Rather than continue to litigate EO-1, the Government announced that it would revoke the order and issue a new one. A second order followed on March 6, 2017. EO-2 describes "conditions in six of the ... countries" as to which EO-1 had suspended entry, stating that these conditions "demonstrate [that] nationals [of those countries] continue to present heightened risks to the security of the United States," [section] 1(e), and that "some of those who have entered the United States through our immigration system have proved to be threats to our national security," [section] 1(h). EO-2 sets out a series of directives patterned on those found in EO-1. Several are relevant here and includes EO-2 directing the Secretary of Homeland Security to conduct a global review to determine whether foreign governments provide adequate information about nationals applying for United States visas. Second, EO-2 directs that entry of nationals from six of the seven countries designated in EO-1 be "suspended for 90 days from the effective date" of the order. Third, EO-2 suspends "decisions on applications for refugee status" and "travel of refugees into the United States under the USRAP" for 120 days following its effective date. Fourth Citing the President's determination that "the entry of more than 50,000 refugees in fiscal year 2017 would be detrimental to the interests of the United States,". Finally, [section] 14 of EO-2 establishes the order's effective date: March 16, 2017.

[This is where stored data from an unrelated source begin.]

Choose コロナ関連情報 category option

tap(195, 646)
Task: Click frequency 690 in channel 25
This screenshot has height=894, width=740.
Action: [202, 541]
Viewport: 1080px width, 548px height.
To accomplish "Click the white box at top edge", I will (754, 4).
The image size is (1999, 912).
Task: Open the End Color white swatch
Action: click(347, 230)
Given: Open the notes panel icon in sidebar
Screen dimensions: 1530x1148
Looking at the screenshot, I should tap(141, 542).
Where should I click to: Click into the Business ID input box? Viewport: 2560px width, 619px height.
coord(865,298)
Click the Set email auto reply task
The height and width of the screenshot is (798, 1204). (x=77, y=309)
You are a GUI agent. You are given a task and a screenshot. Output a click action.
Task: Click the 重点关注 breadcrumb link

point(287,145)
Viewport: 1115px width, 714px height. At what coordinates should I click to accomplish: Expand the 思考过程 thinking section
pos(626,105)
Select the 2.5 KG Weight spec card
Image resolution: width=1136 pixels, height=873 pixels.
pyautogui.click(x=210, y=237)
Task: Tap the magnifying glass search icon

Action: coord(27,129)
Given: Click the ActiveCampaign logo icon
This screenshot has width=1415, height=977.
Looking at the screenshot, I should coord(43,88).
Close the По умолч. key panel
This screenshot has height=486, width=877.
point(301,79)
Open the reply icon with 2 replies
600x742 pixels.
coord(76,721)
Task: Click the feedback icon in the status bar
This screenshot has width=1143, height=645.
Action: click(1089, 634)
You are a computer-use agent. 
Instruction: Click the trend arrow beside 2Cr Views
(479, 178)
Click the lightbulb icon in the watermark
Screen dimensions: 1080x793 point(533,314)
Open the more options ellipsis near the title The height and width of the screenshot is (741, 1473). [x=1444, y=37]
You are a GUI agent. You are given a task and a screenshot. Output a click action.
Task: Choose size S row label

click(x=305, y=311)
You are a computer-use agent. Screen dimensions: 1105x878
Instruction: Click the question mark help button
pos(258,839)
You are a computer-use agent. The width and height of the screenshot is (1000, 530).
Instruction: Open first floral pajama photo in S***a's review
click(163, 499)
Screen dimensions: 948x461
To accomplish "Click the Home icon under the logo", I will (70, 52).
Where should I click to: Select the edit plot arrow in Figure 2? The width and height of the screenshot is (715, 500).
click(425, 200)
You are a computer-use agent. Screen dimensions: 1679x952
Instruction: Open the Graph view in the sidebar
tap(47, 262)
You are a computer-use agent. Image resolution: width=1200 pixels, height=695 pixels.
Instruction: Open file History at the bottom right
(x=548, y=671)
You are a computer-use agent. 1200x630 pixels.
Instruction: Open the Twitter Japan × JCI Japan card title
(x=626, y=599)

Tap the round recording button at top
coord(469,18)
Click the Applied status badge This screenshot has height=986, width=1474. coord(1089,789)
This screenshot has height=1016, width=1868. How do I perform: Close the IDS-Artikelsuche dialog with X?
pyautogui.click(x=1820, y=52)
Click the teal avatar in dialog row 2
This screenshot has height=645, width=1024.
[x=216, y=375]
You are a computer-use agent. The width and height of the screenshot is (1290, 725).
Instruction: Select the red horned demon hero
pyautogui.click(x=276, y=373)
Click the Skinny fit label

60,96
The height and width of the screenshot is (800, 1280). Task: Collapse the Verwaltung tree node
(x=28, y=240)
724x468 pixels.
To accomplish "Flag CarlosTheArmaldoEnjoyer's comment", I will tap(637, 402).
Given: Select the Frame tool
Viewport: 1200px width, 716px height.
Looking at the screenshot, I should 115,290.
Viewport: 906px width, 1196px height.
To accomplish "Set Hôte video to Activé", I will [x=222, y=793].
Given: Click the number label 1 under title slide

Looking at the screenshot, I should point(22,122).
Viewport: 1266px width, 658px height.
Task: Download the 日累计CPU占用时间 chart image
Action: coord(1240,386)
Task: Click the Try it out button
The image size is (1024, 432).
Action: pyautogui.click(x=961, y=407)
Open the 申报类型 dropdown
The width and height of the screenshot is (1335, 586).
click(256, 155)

Respondents in these cases filed separate lawsuits challenging EO-2. As relevant, they argued that the order violates the Establishment Clause of the First Amendment because it was motivated not by concerns pertaining to national security, but by animus toward Islam. In No. 16-1436, a Federal District Court concluded that respondents were likely to succeed on their Establishment Clause claim with respect to [section] 2(c) of EO-2--the provision temporarily suspending entry from six countries-and entered a nationwide preliminary injunction barring the Government from enforcing [section] 2(c) against any foreign national seeking entry to the United States. These orders, entered before EO-2 went into effect, prevented the Government from initiating enforcement of the challenged provisions. The Government filed appeals in both cases. The Court of Appeals for the Fourth...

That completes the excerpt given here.